A inflação de produtos básicos coloca novamente a esquerda brasileira num dilema. É necessária uma política burguesa ou pequeno-burguesa, de controle de preços de mercadorias, ou uma política propriamente proletária, de reajuste salarial conforme a inflação?
Muito ouvimos nas últimas semanas sobre a inflação dos preços de produtos básicos. E com toda razão! Produtos como arroz, óleo de soja, feijão, leite e carne subiram entre 10% e 20% somente neste ano. No mesmo período, a média salarial passa por um achatamento histórico (o que ainda está relativamente encoberto, devido ao “auxílio emergencial”, mas logo ficará claro). Frente a isso, é necessário refletir sobre a política correta, dos revolucionários, a ser trabalhada em meio à classe trabalhadora brasileira.
Os motivos da inflação
Diz-se que o que explica o processo inflacionário de produtos alimentares básicos brasileiros é sua cotação em dólar. De fato, a maioria desses produtos nacionais é negociada na Bolsa de Chicago, que lida com a indústria agrícola (commodities). Mas essa explicação não explica muita coisa, ou nada. É necessário explicar por que o dólar se fortalece frente ao real e às demais moedas mundiais.

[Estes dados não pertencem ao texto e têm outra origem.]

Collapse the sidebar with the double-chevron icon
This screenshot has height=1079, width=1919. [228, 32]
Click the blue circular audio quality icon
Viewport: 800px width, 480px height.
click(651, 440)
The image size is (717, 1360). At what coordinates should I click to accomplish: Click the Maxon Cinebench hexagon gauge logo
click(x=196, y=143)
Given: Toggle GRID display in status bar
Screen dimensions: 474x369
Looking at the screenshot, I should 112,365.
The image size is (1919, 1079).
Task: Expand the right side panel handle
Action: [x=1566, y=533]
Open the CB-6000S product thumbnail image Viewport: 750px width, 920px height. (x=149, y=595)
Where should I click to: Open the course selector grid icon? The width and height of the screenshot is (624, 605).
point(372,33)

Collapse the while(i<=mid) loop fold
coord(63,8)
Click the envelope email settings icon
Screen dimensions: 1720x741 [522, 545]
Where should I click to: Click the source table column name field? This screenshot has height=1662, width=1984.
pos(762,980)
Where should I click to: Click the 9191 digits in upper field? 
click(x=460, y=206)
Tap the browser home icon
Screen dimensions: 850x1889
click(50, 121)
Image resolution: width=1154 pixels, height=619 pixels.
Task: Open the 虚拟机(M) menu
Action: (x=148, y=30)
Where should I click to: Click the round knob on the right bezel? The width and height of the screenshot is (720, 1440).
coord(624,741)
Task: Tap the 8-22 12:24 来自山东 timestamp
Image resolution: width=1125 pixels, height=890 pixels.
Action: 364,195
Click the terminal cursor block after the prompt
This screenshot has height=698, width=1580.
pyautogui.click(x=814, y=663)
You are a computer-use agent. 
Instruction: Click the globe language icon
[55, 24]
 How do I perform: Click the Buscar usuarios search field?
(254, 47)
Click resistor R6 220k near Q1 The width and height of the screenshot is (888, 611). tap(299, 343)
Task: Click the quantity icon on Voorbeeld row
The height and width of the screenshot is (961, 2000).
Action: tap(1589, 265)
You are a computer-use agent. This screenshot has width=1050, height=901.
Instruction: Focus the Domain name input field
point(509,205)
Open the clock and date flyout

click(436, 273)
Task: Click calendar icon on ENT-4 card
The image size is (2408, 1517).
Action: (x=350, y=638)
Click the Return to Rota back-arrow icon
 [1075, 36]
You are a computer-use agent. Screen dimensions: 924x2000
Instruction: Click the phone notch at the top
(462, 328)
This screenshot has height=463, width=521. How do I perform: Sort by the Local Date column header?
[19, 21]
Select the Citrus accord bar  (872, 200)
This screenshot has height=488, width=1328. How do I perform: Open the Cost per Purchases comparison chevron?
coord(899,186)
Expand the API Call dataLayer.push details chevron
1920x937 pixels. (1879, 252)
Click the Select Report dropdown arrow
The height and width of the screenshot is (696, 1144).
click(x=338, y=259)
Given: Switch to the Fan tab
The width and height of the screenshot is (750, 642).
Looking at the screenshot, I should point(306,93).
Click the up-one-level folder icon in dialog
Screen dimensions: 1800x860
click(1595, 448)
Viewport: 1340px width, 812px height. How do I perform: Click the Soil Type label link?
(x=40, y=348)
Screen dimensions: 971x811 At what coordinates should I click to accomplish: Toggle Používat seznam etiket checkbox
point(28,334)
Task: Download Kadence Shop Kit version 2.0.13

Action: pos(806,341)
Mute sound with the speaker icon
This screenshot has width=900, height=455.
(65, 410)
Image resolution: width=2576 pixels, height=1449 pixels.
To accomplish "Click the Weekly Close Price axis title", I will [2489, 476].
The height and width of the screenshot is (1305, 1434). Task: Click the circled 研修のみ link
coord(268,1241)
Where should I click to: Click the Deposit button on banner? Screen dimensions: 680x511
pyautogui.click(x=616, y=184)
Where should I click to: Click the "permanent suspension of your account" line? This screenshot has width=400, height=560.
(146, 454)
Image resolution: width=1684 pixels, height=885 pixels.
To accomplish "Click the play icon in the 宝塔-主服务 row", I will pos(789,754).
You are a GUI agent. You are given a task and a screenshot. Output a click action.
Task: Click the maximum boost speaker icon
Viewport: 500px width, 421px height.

De fato, o dólar se fortaleceu cerca de 30% em relação ao real desde o começo do ano, mas por quê? Isso ocorre pois a economia real dos EUA, apesar do impacto do coronavírus, ainda está relativamente aquecida (a despeito de limites internos que já aparecem). O COVID-19 fez desabarem as principais bolsas mundiais em meados de março de 2020, em tombo quase nunca antes visto, mas em seguida a recuperação foi imediata e em velocidade única. Foi a maior acumulação de capital em prazo tão curto vista na história! Veja no gráfico abaixo, com dados dos últimos dois anos do índice NASDAQ (índice de acumulação de capital de empresas de avançada composição industrial, cujas ações são negociadas na Bolsa de Valores de Nova Iorque):
Como se vê na imagem, a projeção de acumulação de capital avançava até o final de fevereiro de 2020, quando atingiu um pico histórico. Entretanto, repentinamente, devido ao impacto do coronavírus, o índice caiu até atingir em meados março o seu ponto mais baixo. Em seguida, inicia-se uma nova recuperação, em velocidade assombrosa. Já no início de junho de 2020 atinge-se o pico anterior (do final de fevereiro), mas o índice não pára aí; segue até atingir um novo pico nos primeiros dias de setembro de 2020. Desde então, entretanto, paralisa a subida. Seria esse pico de setembro um teto? Seria um mero reajuste normal? Seria um ponto de virada? Ainda é incerto, e os próximos meses provavelmente responderão à seguinte questão, da maior importância: esta crise que se abre é passageira ou catastrófica?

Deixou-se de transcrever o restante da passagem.